◆ **The exercise**: Return everything in the data below from the line containing "Click the word команды" down to the line containing "Click the pyramid", both included, copied verbatim.

--- Begin Dataset records ---

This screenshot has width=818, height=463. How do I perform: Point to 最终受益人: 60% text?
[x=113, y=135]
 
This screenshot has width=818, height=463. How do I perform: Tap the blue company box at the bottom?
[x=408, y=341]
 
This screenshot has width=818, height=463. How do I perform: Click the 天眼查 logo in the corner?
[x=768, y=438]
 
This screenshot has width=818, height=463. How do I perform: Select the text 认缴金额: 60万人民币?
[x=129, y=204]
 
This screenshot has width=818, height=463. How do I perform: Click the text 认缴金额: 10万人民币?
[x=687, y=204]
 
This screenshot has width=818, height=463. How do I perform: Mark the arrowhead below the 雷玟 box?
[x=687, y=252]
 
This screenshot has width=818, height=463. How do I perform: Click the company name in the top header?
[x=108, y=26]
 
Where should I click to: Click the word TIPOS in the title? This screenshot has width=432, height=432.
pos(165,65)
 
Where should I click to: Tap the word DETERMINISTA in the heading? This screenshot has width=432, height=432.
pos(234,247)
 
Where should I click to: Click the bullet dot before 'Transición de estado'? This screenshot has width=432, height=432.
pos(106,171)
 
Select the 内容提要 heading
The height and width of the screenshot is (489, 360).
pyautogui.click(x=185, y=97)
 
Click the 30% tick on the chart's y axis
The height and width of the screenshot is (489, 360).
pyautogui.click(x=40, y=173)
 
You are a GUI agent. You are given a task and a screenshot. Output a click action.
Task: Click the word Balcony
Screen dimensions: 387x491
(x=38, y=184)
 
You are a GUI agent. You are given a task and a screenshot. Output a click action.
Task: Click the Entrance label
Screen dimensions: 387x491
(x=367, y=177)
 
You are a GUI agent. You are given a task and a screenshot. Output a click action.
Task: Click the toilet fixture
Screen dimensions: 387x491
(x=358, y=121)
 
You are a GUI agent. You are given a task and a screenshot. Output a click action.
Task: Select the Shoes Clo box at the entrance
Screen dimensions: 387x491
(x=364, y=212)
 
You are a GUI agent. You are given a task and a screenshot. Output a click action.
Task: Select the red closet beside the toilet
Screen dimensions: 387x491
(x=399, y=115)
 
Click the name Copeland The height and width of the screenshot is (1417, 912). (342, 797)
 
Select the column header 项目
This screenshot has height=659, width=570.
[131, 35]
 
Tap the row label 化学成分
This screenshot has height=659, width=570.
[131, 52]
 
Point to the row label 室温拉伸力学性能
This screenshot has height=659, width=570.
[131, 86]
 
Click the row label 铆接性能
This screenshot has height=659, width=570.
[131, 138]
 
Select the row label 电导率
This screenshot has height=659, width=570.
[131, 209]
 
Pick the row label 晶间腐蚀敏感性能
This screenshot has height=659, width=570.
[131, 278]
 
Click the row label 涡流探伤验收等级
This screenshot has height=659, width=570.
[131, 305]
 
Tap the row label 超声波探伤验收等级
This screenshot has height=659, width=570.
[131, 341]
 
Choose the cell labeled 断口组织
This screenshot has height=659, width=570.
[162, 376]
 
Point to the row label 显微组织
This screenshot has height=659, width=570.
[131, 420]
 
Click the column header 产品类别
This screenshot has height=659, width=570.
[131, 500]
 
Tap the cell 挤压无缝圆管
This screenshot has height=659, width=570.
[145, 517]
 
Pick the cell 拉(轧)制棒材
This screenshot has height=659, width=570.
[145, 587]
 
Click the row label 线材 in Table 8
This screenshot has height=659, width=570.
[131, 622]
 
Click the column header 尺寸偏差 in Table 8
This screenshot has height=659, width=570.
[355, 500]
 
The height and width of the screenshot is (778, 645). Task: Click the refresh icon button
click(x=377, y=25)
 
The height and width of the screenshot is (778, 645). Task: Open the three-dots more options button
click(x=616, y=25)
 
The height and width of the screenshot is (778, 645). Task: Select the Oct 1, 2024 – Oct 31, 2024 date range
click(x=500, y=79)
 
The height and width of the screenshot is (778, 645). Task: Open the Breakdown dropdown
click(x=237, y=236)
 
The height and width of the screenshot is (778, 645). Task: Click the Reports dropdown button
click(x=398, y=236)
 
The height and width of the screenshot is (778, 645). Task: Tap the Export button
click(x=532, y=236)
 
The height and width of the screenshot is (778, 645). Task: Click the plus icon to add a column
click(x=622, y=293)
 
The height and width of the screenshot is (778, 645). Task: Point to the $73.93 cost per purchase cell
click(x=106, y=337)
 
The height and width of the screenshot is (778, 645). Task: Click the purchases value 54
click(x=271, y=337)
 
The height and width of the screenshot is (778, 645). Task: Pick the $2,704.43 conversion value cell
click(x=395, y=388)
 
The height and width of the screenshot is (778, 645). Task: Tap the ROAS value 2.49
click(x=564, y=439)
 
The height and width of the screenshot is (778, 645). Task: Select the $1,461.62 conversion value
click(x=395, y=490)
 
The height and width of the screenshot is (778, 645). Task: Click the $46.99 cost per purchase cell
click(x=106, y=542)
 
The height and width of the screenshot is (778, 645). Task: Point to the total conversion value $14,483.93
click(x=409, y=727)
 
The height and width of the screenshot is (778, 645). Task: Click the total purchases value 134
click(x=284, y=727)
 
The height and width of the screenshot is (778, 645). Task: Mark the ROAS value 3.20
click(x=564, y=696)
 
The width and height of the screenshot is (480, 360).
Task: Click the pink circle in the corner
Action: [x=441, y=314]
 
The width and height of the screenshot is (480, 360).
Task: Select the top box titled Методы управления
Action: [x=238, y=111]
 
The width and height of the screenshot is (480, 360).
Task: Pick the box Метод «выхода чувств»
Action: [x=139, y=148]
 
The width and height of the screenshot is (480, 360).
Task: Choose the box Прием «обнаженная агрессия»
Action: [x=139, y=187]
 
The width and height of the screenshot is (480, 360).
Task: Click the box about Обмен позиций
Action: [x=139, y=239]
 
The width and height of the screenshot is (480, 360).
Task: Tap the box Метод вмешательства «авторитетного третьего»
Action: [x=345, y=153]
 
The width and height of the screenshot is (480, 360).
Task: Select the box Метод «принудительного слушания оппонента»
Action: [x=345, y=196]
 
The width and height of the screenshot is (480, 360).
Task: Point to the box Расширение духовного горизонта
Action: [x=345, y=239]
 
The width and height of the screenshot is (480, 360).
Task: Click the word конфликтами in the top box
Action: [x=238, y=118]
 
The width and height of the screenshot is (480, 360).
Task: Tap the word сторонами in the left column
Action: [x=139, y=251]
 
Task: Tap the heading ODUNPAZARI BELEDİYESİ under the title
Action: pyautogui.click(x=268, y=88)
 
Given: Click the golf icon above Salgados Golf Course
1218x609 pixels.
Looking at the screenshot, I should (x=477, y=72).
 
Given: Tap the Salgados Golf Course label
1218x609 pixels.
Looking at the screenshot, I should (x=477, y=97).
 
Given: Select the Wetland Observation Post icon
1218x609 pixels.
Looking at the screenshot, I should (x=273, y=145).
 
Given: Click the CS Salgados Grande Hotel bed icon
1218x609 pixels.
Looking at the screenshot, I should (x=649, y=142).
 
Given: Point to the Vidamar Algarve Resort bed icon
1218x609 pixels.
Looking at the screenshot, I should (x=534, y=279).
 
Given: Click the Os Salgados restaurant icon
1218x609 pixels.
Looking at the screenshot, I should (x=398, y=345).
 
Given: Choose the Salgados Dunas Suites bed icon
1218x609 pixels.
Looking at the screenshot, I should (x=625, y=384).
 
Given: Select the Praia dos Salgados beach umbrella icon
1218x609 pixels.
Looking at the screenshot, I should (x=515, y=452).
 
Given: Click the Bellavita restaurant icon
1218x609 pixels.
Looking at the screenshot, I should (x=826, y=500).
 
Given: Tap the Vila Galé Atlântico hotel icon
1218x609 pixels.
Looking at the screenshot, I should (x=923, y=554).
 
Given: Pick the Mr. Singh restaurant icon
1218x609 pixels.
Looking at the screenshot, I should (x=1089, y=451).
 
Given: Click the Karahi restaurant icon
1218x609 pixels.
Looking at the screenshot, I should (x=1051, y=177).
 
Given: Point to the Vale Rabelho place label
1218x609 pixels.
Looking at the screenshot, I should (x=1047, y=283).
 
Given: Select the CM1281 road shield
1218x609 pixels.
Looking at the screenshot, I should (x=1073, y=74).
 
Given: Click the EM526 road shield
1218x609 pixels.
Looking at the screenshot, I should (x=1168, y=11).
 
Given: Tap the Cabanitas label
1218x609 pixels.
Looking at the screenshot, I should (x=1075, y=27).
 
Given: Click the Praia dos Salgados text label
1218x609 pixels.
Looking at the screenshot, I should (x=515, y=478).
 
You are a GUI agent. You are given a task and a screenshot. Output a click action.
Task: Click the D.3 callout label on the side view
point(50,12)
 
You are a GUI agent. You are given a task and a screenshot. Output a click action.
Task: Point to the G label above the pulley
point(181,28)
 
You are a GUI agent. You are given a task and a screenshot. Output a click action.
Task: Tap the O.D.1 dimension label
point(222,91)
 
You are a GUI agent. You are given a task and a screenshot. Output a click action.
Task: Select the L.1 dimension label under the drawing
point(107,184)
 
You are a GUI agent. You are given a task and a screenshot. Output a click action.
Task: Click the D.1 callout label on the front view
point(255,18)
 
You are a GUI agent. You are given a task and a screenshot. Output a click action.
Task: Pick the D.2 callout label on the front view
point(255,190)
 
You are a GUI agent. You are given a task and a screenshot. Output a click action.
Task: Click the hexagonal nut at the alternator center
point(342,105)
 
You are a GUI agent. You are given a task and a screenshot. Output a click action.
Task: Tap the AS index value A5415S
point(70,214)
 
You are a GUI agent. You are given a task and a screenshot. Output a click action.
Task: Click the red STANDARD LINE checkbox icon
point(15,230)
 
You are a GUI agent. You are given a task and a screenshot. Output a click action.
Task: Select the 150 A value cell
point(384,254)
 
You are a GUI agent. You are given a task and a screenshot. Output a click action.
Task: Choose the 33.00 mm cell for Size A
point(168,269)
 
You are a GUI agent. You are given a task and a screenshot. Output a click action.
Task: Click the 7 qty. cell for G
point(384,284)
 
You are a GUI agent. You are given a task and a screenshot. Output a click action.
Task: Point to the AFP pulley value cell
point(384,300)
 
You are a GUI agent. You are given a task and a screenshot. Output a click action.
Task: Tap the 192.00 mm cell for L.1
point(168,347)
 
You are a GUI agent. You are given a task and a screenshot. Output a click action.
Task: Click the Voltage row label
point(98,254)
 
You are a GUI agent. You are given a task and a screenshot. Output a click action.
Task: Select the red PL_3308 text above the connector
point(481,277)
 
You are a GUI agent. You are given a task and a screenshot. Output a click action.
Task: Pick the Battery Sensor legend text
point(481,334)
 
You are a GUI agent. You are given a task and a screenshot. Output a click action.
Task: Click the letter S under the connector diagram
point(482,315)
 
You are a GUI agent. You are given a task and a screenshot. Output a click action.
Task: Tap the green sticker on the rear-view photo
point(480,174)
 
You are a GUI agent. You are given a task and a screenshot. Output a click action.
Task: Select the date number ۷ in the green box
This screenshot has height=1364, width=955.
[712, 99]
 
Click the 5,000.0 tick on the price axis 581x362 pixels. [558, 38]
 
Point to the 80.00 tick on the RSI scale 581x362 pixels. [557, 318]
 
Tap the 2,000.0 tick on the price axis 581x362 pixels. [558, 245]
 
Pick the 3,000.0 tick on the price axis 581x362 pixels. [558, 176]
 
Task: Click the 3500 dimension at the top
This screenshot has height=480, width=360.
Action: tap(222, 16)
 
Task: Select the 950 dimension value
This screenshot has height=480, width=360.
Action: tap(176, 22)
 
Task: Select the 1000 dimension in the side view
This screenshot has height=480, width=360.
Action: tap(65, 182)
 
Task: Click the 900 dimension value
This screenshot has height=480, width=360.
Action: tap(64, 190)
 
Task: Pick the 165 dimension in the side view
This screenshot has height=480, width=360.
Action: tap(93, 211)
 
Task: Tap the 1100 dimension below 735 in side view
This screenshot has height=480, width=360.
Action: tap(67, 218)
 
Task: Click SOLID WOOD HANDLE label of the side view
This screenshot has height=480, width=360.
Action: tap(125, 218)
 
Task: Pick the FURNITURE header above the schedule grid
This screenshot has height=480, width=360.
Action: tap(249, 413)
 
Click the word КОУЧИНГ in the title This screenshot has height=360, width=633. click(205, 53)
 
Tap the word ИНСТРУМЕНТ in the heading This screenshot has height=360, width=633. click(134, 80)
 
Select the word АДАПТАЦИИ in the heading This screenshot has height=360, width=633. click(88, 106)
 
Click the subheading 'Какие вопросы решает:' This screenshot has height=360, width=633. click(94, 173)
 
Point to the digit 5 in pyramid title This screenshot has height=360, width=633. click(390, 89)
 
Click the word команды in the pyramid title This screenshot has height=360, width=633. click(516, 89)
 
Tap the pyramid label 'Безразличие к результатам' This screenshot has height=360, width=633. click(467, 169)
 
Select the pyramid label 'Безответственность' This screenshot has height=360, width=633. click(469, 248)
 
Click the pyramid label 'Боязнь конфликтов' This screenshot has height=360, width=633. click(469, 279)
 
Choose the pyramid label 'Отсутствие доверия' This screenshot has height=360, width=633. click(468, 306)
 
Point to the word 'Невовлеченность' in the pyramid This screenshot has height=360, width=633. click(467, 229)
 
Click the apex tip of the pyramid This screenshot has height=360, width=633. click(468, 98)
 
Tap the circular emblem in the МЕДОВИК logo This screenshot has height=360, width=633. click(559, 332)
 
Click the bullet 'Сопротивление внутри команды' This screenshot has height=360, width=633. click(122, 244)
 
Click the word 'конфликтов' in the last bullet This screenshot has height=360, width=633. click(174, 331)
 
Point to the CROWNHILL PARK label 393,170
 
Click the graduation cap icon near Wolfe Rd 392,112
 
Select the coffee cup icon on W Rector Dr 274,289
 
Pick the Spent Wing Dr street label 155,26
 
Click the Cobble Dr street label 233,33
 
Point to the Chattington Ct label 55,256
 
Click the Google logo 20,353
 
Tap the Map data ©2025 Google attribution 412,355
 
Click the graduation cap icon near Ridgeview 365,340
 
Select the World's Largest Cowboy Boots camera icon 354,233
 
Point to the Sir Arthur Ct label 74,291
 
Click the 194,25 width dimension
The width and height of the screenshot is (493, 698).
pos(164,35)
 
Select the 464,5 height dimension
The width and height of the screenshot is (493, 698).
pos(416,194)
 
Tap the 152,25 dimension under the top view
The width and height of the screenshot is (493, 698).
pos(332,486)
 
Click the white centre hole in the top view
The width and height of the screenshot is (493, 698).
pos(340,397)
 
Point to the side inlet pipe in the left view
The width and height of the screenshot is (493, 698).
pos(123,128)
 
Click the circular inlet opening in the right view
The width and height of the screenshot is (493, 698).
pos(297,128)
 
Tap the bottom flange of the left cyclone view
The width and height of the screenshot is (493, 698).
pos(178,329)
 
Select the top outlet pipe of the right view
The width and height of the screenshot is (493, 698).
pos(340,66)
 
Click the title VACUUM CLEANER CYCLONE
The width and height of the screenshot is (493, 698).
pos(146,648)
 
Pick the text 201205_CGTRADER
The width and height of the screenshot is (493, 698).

--- End Dataset records ---

◆ **Written solution**:
Click the word команды in the pyramid title This screenshot has height=360, width=633. click(516, 89)
 
Tap the pyramid label 'Безразличие к результатам' This screenshot has height=360, width=633. click(467, 169)
 
Select the pyramid label 'Безответственность' This screenshot has height=360, width=633. click(469, 248)
 
Click the pyramid label 'Боязнь конфликтов' This screenshot has height=360, width=633. click(469, 279)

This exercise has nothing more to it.